Kubelet的PodManager模块是负责管理存储和访问Pod, 维护静态Pod和Mirror Pod的Mapping关系。
从非API Server创建出来的Pod都叫静态Pod。静态Pod是只会绑定到一个特定的node上。
如果Pod的Anntation的"kubernetes.io/config.source"
的值不等于"api"
就说明是静态Pod。
// 代码位置 pkg/kubelet/types/pod_update.go
func IsStaticPod(pod *v1.Pod) bool {
source, err := GetPodSource(pod)
return err == nil && source != ApiserverSource
}
如何创建静态Pod呢?我们可以查询我们节点Kubelet的配置静态Pod的目录staticPodPath
对应的目录,我本地的目录是 /etc/kubernetes/manifests
, 因此我在该目录下创建以下文件, 即可被kubelet创建出来。 同样的,如果我们要删除静态Pod, 就删除我们创建的/etc/kubernetes/manifests/static-web.yaml文件即可。

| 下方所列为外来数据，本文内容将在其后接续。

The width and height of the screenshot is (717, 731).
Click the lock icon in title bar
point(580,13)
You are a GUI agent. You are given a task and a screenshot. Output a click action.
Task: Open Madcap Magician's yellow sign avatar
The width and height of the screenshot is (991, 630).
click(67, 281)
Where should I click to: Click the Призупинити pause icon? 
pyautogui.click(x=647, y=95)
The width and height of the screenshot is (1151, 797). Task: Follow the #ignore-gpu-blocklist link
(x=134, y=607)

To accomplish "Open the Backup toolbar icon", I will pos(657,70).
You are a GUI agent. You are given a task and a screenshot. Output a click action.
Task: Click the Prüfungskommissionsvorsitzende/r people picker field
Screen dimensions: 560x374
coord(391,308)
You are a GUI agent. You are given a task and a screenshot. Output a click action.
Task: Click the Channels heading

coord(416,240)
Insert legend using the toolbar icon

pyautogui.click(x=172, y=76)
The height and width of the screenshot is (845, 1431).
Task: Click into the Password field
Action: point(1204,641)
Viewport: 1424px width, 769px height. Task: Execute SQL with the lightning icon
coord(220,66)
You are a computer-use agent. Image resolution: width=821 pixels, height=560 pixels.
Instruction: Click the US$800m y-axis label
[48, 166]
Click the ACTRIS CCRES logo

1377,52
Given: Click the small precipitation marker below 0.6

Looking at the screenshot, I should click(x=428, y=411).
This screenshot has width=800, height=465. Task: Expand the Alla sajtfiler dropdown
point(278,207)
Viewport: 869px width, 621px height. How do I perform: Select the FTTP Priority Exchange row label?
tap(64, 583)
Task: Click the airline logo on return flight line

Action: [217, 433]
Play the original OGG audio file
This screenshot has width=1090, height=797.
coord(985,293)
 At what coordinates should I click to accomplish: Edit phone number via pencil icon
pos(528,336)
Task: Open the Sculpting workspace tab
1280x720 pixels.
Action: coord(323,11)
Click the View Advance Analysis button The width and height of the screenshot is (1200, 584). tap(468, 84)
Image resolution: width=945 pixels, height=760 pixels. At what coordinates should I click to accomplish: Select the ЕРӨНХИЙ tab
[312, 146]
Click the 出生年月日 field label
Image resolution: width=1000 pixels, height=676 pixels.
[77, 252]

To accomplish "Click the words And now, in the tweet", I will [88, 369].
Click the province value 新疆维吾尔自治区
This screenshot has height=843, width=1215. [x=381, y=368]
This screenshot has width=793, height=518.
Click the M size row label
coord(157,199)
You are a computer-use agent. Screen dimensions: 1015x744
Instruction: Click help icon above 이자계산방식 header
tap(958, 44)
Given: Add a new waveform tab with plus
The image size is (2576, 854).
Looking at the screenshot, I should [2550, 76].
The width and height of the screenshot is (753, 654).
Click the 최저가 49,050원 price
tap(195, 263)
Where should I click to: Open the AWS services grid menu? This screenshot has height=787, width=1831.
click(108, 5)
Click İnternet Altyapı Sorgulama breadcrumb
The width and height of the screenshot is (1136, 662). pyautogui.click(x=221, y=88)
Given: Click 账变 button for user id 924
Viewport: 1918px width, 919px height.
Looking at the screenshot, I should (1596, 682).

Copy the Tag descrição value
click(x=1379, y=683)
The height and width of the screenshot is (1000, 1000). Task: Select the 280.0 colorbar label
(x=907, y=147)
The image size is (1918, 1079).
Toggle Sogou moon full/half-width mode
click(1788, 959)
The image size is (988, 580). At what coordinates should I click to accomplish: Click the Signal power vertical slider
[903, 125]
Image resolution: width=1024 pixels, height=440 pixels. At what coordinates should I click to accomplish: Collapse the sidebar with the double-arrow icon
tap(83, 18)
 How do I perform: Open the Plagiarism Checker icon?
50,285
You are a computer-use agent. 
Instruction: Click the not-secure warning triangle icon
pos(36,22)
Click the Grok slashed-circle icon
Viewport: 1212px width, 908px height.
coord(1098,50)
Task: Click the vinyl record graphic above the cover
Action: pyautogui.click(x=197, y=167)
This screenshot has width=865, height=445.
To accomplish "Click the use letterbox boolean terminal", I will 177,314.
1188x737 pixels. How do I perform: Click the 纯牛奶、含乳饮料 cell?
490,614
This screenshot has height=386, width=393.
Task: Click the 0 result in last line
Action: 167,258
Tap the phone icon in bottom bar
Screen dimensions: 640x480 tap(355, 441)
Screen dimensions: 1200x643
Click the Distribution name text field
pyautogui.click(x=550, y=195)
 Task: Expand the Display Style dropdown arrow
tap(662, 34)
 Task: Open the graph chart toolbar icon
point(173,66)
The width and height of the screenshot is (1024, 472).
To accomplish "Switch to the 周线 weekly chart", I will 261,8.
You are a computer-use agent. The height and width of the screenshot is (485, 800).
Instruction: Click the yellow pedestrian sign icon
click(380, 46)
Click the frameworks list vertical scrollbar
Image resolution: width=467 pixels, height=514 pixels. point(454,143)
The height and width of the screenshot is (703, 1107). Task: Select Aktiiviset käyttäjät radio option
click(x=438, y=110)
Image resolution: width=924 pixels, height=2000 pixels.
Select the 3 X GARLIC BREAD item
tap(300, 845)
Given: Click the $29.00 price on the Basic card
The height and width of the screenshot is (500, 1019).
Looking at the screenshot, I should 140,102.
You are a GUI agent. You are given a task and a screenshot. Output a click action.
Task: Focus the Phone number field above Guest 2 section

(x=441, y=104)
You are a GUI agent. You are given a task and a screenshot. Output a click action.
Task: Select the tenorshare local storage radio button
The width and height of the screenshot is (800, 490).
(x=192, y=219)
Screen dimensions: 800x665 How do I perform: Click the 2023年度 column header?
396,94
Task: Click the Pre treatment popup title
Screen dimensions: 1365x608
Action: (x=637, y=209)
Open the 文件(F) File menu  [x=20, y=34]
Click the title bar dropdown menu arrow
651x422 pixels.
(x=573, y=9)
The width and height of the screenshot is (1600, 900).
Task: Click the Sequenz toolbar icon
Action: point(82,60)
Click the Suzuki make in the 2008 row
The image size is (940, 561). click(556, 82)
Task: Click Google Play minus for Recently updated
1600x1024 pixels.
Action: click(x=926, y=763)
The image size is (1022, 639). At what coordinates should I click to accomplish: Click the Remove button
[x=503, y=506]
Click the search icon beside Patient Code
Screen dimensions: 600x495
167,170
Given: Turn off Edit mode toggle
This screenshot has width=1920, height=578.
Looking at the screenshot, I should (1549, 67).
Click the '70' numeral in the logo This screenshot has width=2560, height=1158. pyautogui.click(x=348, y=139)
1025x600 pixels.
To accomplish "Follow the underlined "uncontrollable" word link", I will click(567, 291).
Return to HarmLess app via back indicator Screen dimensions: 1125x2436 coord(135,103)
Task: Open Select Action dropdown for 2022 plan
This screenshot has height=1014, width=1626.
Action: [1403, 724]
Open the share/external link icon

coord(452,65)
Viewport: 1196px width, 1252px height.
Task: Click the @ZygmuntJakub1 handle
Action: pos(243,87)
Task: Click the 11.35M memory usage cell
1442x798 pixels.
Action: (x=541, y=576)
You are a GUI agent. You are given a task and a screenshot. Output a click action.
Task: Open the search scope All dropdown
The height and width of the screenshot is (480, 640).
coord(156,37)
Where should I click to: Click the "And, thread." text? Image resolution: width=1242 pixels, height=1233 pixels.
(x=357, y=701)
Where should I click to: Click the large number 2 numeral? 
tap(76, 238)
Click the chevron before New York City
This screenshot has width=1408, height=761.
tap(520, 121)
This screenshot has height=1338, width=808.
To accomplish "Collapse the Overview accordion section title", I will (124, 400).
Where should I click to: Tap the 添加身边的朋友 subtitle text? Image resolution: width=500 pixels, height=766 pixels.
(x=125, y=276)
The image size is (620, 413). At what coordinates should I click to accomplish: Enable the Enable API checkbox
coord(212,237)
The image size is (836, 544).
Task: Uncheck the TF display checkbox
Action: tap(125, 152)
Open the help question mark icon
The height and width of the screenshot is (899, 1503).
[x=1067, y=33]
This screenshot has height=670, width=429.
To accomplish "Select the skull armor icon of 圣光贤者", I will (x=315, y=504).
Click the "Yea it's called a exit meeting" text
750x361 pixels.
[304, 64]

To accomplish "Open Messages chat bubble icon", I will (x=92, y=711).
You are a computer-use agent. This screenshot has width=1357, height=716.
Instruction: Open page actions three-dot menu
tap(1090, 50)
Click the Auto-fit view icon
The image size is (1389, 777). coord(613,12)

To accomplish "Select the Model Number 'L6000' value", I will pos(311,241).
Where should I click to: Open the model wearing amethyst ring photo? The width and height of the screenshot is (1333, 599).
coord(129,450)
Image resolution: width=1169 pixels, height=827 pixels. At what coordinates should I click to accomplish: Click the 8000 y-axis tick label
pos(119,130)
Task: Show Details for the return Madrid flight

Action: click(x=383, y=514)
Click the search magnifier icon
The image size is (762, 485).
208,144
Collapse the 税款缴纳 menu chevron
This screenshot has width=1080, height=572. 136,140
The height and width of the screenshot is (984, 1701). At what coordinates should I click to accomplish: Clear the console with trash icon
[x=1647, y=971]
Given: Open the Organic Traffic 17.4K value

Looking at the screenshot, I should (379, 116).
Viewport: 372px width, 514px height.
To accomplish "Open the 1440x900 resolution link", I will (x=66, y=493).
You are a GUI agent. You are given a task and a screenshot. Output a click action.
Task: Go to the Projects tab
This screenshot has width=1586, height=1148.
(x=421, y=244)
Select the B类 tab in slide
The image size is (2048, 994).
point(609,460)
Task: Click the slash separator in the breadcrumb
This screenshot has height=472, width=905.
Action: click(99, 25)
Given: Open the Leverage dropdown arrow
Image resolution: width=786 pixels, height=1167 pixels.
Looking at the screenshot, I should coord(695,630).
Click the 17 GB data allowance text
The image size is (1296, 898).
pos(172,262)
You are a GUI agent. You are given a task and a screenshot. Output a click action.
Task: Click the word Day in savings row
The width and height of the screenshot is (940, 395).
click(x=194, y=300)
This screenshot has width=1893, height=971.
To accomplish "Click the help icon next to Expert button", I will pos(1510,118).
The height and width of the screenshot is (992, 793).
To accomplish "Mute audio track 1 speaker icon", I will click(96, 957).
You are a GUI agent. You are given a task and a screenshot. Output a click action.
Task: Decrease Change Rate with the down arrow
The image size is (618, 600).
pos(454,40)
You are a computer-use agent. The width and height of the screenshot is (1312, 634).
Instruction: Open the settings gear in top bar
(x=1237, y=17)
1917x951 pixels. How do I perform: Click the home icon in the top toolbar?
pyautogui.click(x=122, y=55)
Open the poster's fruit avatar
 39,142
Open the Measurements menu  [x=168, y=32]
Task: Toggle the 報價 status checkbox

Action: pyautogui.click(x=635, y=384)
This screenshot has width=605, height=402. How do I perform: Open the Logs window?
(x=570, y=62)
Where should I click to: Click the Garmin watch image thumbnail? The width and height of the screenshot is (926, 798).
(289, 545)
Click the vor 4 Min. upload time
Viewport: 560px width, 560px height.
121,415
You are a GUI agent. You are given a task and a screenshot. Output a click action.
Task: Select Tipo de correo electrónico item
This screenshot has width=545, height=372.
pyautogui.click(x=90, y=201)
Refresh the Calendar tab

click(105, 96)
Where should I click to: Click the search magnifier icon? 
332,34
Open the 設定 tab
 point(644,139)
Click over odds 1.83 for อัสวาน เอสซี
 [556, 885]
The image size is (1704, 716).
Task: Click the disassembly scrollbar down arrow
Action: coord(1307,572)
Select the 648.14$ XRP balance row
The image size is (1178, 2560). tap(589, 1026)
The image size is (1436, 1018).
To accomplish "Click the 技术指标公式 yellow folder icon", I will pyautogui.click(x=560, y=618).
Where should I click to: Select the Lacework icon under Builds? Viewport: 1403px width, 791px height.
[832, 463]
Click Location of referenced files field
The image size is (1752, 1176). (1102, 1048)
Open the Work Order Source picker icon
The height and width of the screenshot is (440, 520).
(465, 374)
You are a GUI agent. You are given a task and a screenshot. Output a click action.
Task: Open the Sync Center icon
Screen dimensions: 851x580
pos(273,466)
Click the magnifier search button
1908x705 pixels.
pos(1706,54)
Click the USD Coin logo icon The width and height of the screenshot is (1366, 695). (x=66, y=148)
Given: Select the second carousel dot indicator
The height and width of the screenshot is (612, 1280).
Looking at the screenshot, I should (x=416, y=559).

cat <<EOF >/etc/kubernetes/manifests/static-web.yaml
apiVersion: v1
kind: Pod
metadata:
name: static-web
spec:
containers:
- name: web
image: nginx
ports:
- name: web
containerPort: 80
protocol: TCP
EOF
静态Pod是不能被API Server来控制的, 为了让用户或者Kubelet通过API Server来管理静态Pod, Kubelet会创建一个叫Mirror Pod,Mirror Pod其实跟Static Pod是一一对应的。
如何查询一个Pod是否是Mirror Pod呢,Mirror Pod是带了"kubernetes.io/config.mirror"
的Annotation
// 代码位置 pkg/kubelet/types/pod_update.go
func IsMirrorPod(pod *v1.Pod) bool {
_, ok := pod.Annotations[ConfigMirrorAnnotationKey]
return ok
}
来看一个具体的Static Pod例子, Annotation里面会自动带上kubernetes.io/config.mirror
这个key:
apiVersion: v1
kind: Pod
metadata:
annotations:
kubeadm.kubernetes.io/kube-apiserver.advertise-address.endpoint: xx
kubernetes.io/config.hash: xx
kubernetes.io/config.mirror: xx
kubernetes.io/config.seen: "2021-01-18T04:27:29.959402482+01:00"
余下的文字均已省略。